I looked at the floor. It was obvious. I shrugged and said, "Sorry."
"Get out," she said.
"No!" I said.
"Leave, now!" she screamed.
"Can't make me. I'm a volunteer."
Smack! My head jerked as she slapped my face. Whack! Before I knew what
I had done I hit her back. She put her hand to her cheek and ran to the
front end of the kitchen crying, "Herr Wiesman!"
Herr Wiesman was the cook. He had forearms as big as hams, and was dressed
in a white apron with the main course smeared all over the front. He came
charging across the kitchen. I began to think about leaving, but before
I could move he was upon me. I pushed him away. I hardly did more than
stick out my arms but remnants of the peas, carrots and mashed potatoes
we'd had for dinner had mixed with the soapy water upon the floor and
become a slippery mess. It was just a little push, but he lost his footing
and his feet flew from beneath him. I'd never seen anything like it except
in a Charlie Chaplin movie. He didn't just fall down, rather for a moment
his whole body seemed suspended in mid-air before he landed flat on his
back.
I decided to leave. One step and I was at the back door; it was locked.
I leaped over Herr Wiesman to get to the other door only to find that
it was latched, too. As I fumbled with the latch, he crawled to his feet.
By the time I had unlatched the door he was roaring around the stove.
The door popped open but before I could bolt, he kicked me dead in the
buttocks. I slid down the hallway upon my stomach, then I crawled, then
ran toward the front door. I raced along the side of the building then
skidded to a halt. Coming toward me was the director of the school. I
took a deep breath, said, "Ciao," and kept going. I was in big trouble.
The sledding was great that evening. Philipp and Jorg told me so when
they got back.
A dish says lots about our culture and its hierarchy, its values and rules
but at the end of the day someone still has to wash the dishes. And how
we do the dishes says a lot about each of us and how each of us approaches
life. How much time do we spend doing the dishes in a lifetime? Days?
Weeks? Months? And when you do the dishes are you doing them or always
doing something else? Is it a race to get them done or a moment to savour?
Do you do it joyfully or grudgingly? Do you embrace that moment or wish
it would pass? Too often we squander such moments and our lives.
When I returned home from Ashley's the dishes still filled the sink. Another
day and Donna would be home. It seemed this would be as good a time as
any to do the dishes. So I filled the sink with soapy water, but I didn't
turn on the radio. I just slowly and mindfully washed the dishes. I paid
attention to the smell of the soap, the warmth on my hands, the effort
it took to scrub the crusty spots, my breathing. I cleared my mind of
all the thoughts that had filled it as I sped around Toronto and simply
did the dishes.
Our lives are filled with many things that we do just to get through.
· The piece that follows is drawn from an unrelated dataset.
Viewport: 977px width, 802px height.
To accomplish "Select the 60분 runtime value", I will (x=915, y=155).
At this time of year I think many of you must feel that filling out the
Annual Pledge for our congregational budget is like doing the dishes.
A very few get it over with; the vast majority keep putting it off until
a letter comes, then comes the first phone call and then another and eventually
a budget crisis. If you haven't filled out your pledge yet, do it today.
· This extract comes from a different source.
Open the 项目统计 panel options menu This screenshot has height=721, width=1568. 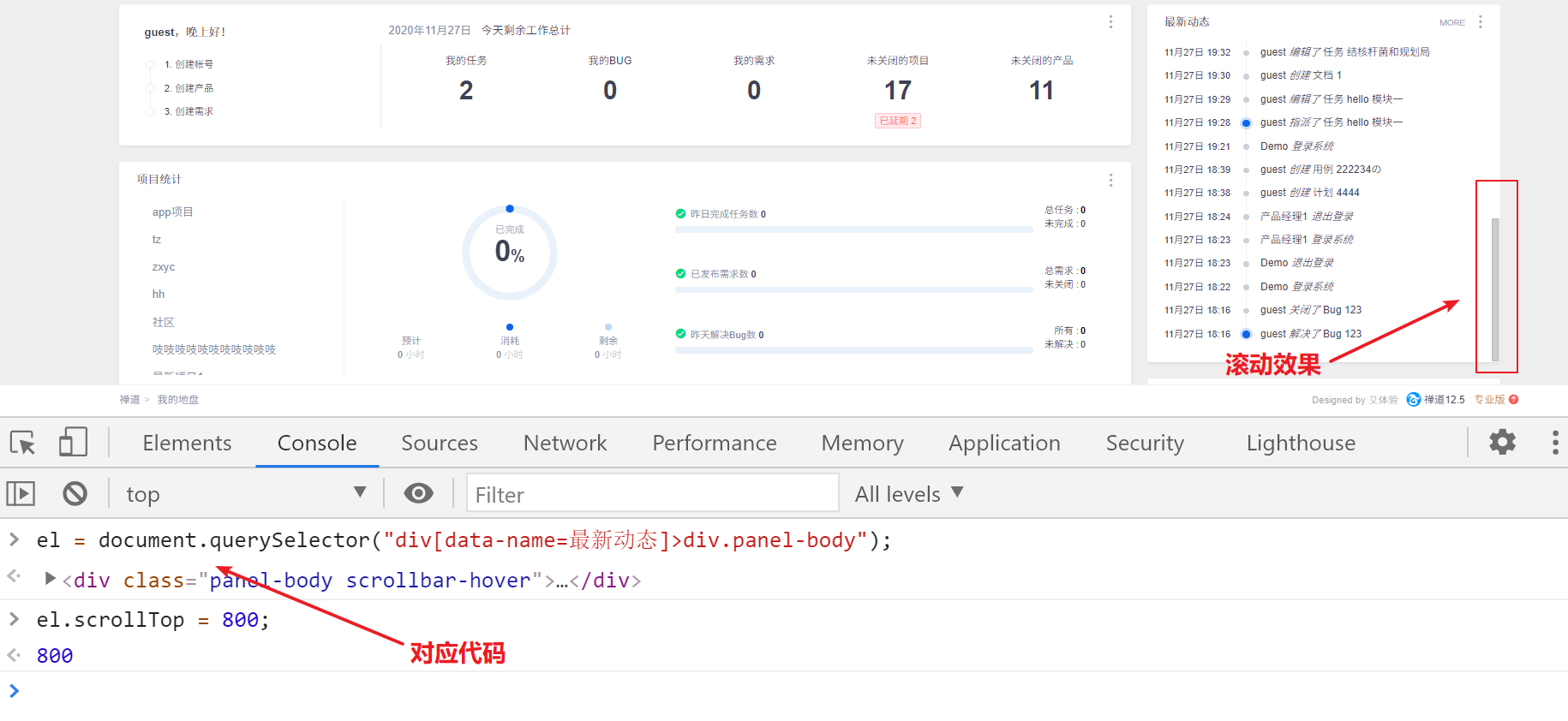1110,180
Be mindful of all this congregation means to you, how it helps others
and strive to make this a better world. Then quiet yourself and be aware
that you are making a gift, watch the flow of the writing as you sign,
notice how you feel.
In this morning's meditation the Zen master Thich Nhat Hanh explored how
to live in the moment. He took the most ordinary event and made of it
a spiritual discipline. Each time we do them is another opportunity to
live fully. This morning's chalice lighting words from Kathleen McTigue
echo with the same sentiment. Each time we "rest for a moment on the forming
edge of our lives [and] resist the headlong tumble into the next moment;"
each time "we claim for ourselves awareness and gratitude, taking the
time to look into one another's faces and see there communion: the reflection
of our own eyes;" each time we stop our minds from being mired in the
past or leaping into the future; each time we breathe and do honour to
this moment then we know that "each minute, each second of life is a miracle."